While kids certainly make up some of the demographics here, it’s actually adults who are the majority of household gamers. The report said that the current average age of a gamer is 35 and that 72% of household gamers 18 years of age or older.
Funcom’s Joel Bylos features in a Twitch interview on Gamasutra this week talking up Conan Exiles and explaining the core difference between server-based survival games versus Funcom’s “old MMOs,” as the interviewer put it. Bylos’ answer actually makes a lot of sense.
“[In] The Secret World, we focused very strongly on making really cool and interesting content and story, and the idea was to make it interesting to play. The thing is, with an MMO, a lot of focus goes into repeatable content. A lot of focus goes into things like ‘I’m gonna run this dungeon six times’ or 20 times or 200 times, right? So we need reward systems that give you tokens, that let you build or buy better items. There’s a lot of itemization discussion in MMOs. In a game like Conan Exiles, people are going to lose stuff, and we know that. We need to make it so that they can keep rebuilding stuff, keep creating stuff, keep progressing in the game, but not necessarily wanting them to go, ‘Oh, I want you to go grind this dungeon 50 times so that you can do the next dungeon – slightly harder.’ So [Conan Exiles] is not so much about this very small percentage of power increase to increase your character’s progression. That’s what I would say is a big difference in these type of games.”
The Exiled, the PvP MMO formerly known as Das Tal, is making some business model changes.

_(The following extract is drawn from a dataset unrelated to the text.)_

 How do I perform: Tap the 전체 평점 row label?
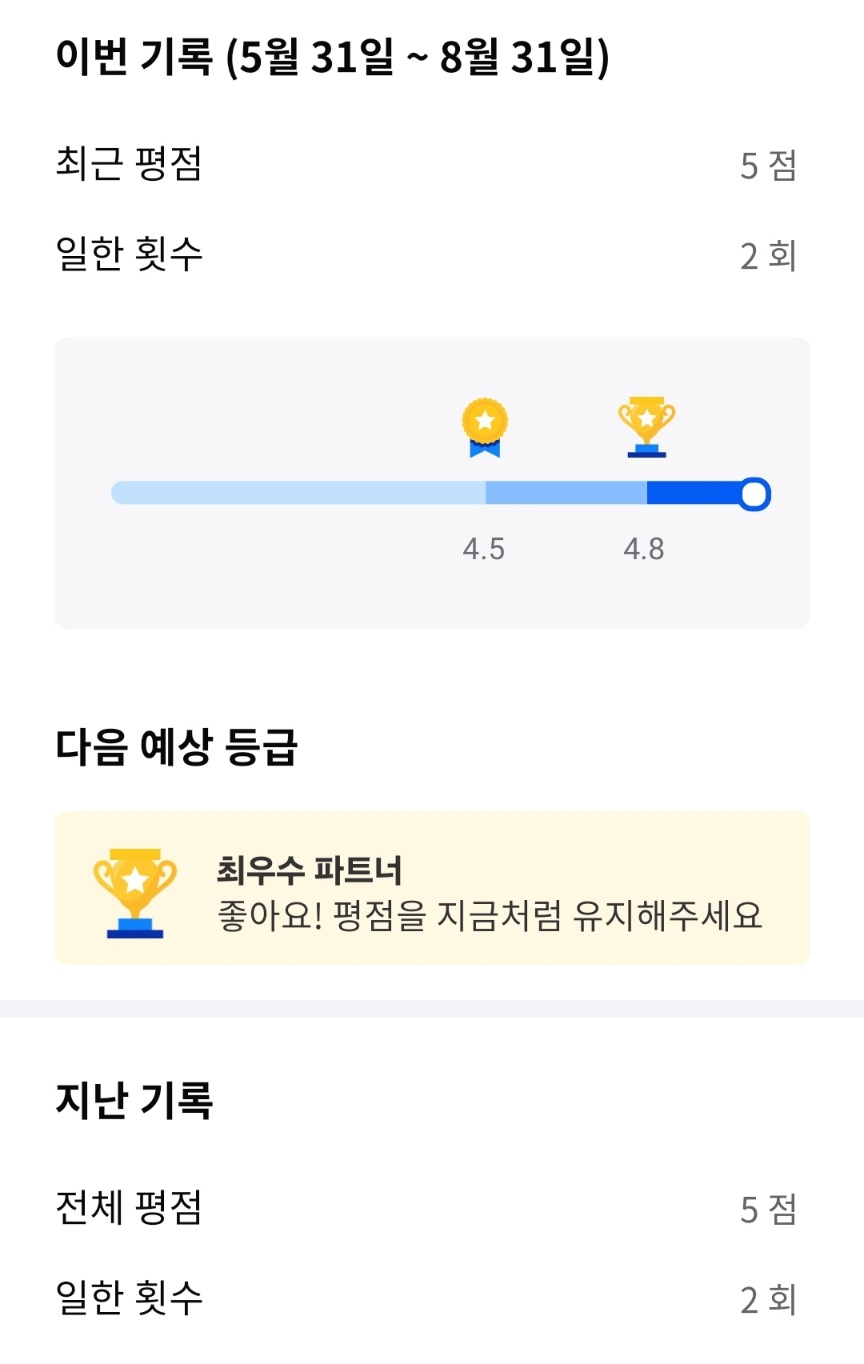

When it launched into early access back in February, it did so under an essentially old-school B2P model, complete with a seven-day limited free trial. That trial has now been dissolved, or rather made unlimited, and replaced by a fully free-to-play period that will last through all of season three.
“In order to make it easier for new players to get into The Exiled we have decided to get rid of the 7-day trial period during Season #3. Yes, that means that you and all of your friends can play The Exiled for free for the coming four weeks. Just start the game and you’re in. You can (and should) still buy a Supporter Pack to unlock more character slots and get unique visuals for your character but it is not required anymore to play the game.”

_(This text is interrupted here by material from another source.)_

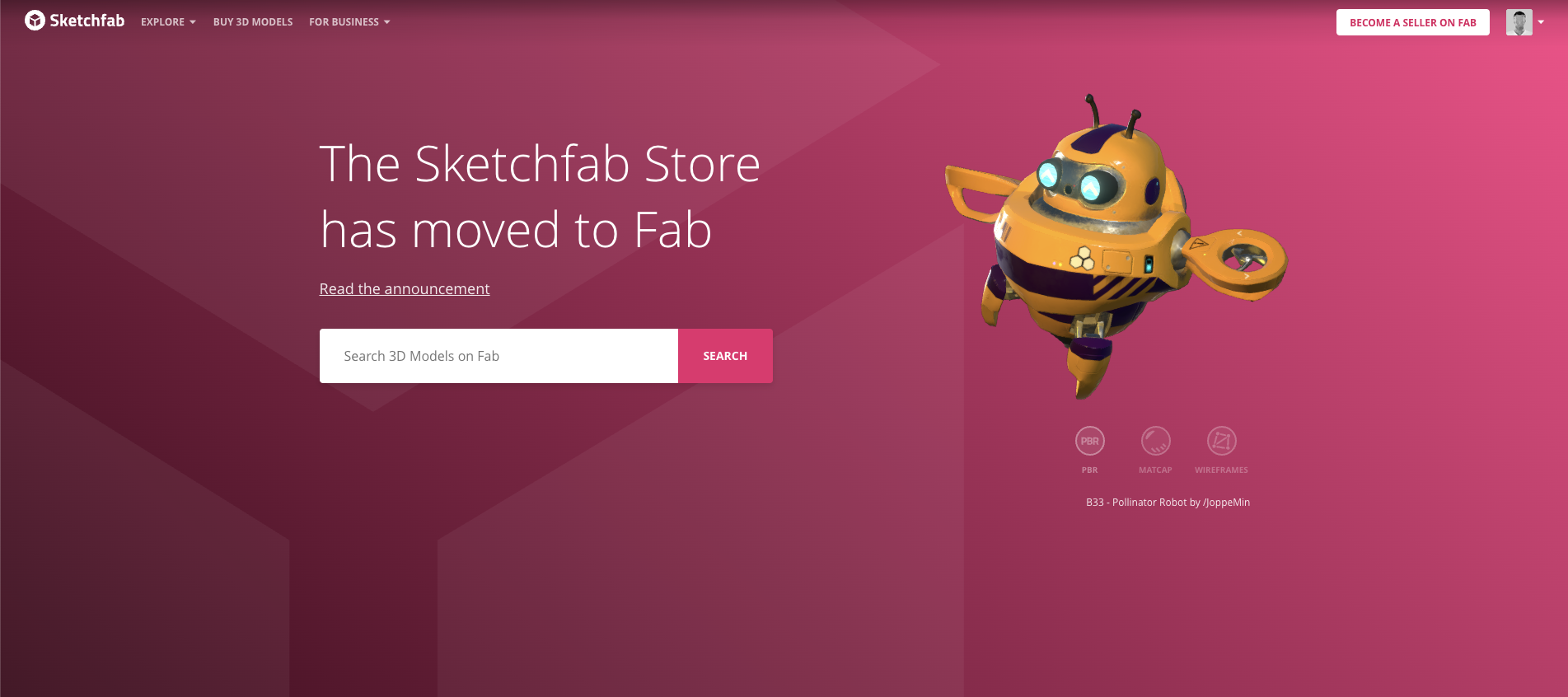Viewport: 1568px width, 697px height.
Task: Click the WIREFRAMES label under its icon
Action: tap(1221, 470)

The buyable upgrade packs still exist, and it’s not entirely clear whether future seasons will adopt the same model — this could be just a test to get more players hooked.
When I mentioned in our newsroom that I was working on an ASTA post, nobody believed me, but it’s true: ASTA: The War of Tears and Winds is getting another lease on life.
You’ll recall that Webzen originally ported the game westward in 2015, soft-launching in an open beta here after the game had sunsetted in Korea the same year — and after having been in development since 2010. However, Webzen gave up after a year, sunsetting the western version this past October.
MMO Culture noticed that the game has popped up on Steam, however, with a posted release date of April 26, 2017, and a brand-new publisher: Move Games Co., Ltd., which is reportedly well-versed in picking up and relaunching Korean games for different audiences. According to the Steam and Facebook updates, the game will grant all registered players a “beginner’s gift” bundle for showing up. What is dead can never die.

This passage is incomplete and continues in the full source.